Honors Workshop on March 30

Join us on March 30 for the Honors Workshop with presentations by Alex Trentham and Rye Fournier.

27 March 2023

Please join us this Thursday, March 30, 2023, between 4:00 pm and 5:30 pm for the Honors Workshop. On this occasion, we will have two great presentations. First, we will welcome Alex Trentham, who will present the paper “By This Axe I Rule: A Nietzschean Critique of Conan the Cimmerian,” then Rye Fournier will present the paper “‘Real’ Change Through Theatre: Milo Rau’s Congo Tribunal.”

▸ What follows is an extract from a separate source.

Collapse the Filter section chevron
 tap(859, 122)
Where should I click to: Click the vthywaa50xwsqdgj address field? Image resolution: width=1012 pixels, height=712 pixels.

The talk will be in person in Assiniboia Hall 2-02A.

The abstracts are here:

"By This Axe I Rule: A Nietzschean Critique of Conan the Cimmerian" – Alex Trentham
Author Robert E. Howard, long considered the grandfather of the sword and sorcery subgenre, was a prolific yet tragically short-lived writer. Out of all his created characters, one stands tall among the rest — Conan the Cimmerian. Stories featuring the titular barbarian depict him as a near unstoppable force of nature, an amoral hero who steals, carouses, and slays his way through life. Some have argued that themes in these stories share commonalities with, or even exemplify, a Nietzschean worldview. I intend to examine these claims and argue that Nietzschean concepts emerge throughout the texts, most notably ones that center on vitalism as well as slave and master morality.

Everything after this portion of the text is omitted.